Among the topics that we talked about on Saturday, on which we were supported, was the development of supervisory colleges, bringing together regulators in a number of countries dealing with major international banks. The development of that system has much to offer us. Another important step that was taken just before the weekend was the expansion of the Financial Stability Forum to include all the members of the G20. I hope that, internationally, we shall have much better mechanisms for handling the relevant issues than we had in the past. I hope, too, that that will mean that we are in a stronger position. That is certainly the intention of everyone who was present on Saturday.
It is also important that we ensure that regulatory regimes do not act procyclically—a big concern in relation to Basel II—to exacerbate the current downturn, and that they manage the transition to a strengthened regulatory regime accordingly. Capital requirements should remain unchanged until recovery is assured. Finance Ministers agreed to set out proposals to strengthen international co-operation, with supervisory colleges and an early warning system comprising the IMF and the Financial Stability Forum.
I have mentioned the expansion of the forum, and many countries—Brazil, Korea and South Africa—had been calling for that for some time. It means that a critical international institution now encompasses a much wider range of interests and provides a better basis for crucial decisions on financial stability.
I hope my hon. Friend will feel that, at least institutionally, we are moving in the right direction and making sure that we have the institutional arrangements we need. It is essential, as we reform our regulatory arrangements, that we do not leave loopholes—several loopholes were exposed by what has happened in the past couple of years—and that our work to provide effective regulation, combat money laundering and prevent tax evasion should not be circumvented.
Finance Ministers agreed that the relevant international institutions should identify which jurisdictions are not complying with international standards on those matters and provide toolboxes of actions that can be taken in response. As I know my hon. Friend is aware, we have been building up pressure on that over recent weeks. The UK, alongside the US, France and Germany, has been very clear that we will not tolerate tax evasion and that we want to seize the London summit as an opportunity to enhance global co-operation on that.
There was, in the days leading up to Saturday’s meeting, a series of major announcements from countries that have not in the past been willing to comply with international standards on tax information exchange—Hong Kong, Singapore and Liechtenstein—culminating in the dramatic announcement by Switzerland last Friday. At the end of Saturday’s meeting at Horsham, the President of Switzerland confirmed in person to my right hon. Friend the Chancellor and to me that his Government had indeed taken that historic decision. I think we can be confident that that will lead to the provision of tax information that has not been available in the past.

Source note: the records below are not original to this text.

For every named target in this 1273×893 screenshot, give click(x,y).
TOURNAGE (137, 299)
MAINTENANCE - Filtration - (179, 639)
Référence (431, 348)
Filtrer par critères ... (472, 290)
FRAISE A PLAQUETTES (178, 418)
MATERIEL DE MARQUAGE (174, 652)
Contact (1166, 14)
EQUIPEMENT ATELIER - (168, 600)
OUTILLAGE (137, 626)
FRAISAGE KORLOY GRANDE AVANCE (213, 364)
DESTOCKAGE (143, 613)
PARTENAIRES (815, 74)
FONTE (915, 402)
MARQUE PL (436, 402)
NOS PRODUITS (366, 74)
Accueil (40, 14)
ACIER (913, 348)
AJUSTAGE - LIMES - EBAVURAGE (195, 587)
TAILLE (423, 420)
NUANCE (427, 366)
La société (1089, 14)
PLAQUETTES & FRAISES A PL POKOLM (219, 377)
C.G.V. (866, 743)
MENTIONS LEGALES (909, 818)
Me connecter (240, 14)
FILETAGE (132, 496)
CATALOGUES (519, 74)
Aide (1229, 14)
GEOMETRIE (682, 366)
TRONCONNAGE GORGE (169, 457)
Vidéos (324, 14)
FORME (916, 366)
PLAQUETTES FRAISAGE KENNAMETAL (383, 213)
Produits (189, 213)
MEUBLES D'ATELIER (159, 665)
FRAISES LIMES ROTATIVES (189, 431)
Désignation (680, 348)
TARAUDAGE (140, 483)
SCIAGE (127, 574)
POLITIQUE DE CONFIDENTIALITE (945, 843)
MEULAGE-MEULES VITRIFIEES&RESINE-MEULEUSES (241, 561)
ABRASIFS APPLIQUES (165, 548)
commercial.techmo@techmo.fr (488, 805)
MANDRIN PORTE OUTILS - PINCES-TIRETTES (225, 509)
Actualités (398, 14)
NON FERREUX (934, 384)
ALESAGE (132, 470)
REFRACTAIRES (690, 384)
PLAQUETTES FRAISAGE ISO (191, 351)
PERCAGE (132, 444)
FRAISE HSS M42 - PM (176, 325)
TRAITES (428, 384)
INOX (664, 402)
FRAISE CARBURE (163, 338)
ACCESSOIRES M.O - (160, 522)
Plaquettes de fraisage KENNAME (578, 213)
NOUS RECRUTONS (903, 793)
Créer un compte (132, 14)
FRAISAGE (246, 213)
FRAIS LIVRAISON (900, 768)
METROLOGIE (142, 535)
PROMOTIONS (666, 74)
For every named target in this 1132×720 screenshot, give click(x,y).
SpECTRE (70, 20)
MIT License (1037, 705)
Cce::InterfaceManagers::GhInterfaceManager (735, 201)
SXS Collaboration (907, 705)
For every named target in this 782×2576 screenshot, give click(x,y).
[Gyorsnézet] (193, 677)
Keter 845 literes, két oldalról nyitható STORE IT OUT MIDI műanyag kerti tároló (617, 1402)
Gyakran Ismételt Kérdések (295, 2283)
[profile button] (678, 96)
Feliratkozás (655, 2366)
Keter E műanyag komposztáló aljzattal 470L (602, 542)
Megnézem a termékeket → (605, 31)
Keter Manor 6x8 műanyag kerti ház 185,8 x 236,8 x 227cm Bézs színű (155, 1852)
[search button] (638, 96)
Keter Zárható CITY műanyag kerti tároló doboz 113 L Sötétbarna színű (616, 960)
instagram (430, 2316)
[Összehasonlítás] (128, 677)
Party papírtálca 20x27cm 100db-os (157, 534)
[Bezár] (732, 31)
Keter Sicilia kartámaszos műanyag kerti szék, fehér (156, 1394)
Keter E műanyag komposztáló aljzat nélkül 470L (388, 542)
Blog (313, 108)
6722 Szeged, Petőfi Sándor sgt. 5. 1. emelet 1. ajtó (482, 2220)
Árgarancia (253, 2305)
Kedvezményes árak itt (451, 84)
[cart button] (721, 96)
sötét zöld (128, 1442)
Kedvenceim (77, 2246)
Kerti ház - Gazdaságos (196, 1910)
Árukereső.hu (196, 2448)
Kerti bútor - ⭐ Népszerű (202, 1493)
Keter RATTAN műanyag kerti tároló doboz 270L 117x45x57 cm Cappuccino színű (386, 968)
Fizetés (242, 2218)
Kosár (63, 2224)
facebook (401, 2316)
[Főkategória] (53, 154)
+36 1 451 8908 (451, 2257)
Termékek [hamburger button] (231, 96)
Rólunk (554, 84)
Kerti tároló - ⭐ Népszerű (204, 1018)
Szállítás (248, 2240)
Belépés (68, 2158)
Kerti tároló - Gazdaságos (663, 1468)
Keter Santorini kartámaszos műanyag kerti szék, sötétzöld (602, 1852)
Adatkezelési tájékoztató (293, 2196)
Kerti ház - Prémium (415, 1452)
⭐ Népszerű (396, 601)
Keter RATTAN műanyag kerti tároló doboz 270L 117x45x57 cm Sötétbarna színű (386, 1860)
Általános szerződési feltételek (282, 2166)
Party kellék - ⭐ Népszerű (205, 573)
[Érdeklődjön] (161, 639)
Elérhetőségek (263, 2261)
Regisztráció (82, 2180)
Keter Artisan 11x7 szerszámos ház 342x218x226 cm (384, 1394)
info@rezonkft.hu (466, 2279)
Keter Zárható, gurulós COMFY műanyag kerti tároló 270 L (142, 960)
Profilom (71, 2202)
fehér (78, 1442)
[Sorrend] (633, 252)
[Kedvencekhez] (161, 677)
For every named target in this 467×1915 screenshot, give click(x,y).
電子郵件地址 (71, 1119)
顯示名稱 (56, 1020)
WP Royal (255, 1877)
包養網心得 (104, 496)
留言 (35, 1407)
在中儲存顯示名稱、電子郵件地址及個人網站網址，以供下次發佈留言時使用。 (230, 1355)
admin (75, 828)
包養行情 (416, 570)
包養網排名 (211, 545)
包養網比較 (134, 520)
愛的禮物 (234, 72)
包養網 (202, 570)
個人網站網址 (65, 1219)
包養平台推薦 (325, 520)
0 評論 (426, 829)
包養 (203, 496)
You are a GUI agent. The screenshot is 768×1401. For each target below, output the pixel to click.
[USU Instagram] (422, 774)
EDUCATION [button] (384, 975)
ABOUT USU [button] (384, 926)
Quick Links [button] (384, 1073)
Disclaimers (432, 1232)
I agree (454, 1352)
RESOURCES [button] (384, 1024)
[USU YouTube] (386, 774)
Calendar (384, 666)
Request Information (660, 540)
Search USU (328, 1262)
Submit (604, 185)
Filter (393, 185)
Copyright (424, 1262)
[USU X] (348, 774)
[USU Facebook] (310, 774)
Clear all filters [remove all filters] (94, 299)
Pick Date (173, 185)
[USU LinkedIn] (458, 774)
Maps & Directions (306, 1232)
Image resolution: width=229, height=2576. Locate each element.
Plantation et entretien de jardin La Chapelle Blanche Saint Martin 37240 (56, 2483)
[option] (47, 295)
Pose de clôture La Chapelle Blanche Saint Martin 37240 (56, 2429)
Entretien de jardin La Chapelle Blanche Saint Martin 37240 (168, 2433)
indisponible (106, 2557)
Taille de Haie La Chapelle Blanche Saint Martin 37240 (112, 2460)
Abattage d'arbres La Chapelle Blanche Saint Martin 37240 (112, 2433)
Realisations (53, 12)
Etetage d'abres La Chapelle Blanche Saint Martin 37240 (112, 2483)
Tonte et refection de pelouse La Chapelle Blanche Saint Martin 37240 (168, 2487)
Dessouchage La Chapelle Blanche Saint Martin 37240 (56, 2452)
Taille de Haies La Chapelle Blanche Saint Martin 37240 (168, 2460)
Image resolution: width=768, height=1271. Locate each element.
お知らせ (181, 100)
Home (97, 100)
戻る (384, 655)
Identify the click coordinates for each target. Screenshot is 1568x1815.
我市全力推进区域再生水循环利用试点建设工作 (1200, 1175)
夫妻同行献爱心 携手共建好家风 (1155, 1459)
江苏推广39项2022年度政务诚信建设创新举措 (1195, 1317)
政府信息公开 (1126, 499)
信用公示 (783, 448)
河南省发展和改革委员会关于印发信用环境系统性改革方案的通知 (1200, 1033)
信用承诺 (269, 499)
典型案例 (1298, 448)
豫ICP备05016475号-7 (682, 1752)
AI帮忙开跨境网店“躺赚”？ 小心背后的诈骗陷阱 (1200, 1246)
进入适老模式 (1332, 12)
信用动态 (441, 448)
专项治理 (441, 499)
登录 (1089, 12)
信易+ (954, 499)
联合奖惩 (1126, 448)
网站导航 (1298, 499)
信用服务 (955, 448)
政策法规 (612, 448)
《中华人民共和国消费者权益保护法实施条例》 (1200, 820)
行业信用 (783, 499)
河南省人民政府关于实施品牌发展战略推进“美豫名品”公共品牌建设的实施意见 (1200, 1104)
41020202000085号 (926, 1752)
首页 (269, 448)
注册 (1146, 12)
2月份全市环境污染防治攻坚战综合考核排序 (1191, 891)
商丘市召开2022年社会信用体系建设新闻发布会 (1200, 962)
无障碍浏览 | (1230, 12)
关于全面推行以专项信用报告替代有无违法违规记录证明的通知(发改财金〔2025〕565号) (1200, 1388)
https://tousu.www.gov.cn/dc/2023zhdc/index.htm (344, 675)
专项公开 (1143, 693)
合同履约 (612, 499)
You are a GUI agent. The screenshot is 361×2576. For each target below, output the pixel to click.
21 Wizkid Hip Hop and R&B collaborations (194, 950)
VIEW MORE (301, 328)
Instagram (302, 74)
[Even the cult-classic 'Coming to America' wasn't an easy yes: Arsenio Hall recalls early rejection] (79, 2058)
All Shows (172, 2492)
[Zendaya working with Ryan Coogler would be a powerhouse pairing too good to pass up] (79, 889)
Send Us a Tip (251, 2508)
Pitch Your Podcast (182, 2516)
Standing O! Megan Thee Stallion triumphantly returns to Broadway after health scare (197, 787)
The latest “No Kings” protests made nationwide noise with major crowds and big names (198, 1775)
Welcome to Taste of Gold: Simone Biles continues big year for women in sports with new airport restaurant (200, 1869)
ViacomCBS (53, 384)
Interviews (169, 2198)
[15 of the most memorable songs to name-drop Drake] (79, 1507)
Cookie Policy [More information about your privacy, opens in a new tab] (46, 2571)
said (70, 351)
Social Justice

Finally, I want to make the point that international financial institutions, which are vital to ensuring that the global economy works well, need to be reformed too, to bring them into line with a changing world. The G20 agreed that emerging and developing economies should have a greater voice. The reform of IMF quotas needs to be concluded by 2011, the heads of the international financial institutions should be appointed on an open, meritocratic basis, and there needs to be reform of the instruments through which the IMF can lend. In those ways, we want to overcome the problem of stigma that has been attached to IMF programmes in the past, to the extent that some countries feel it is politically impossible to contemplate approaching the fund.
I think that the conclusions I have outlined provide a comprehensive framework for getting the global economy back on track, including addressing the issues that my hon. Friend rightly raised.
Sitting adjourned without Question put (Standing Order No. 10(11)).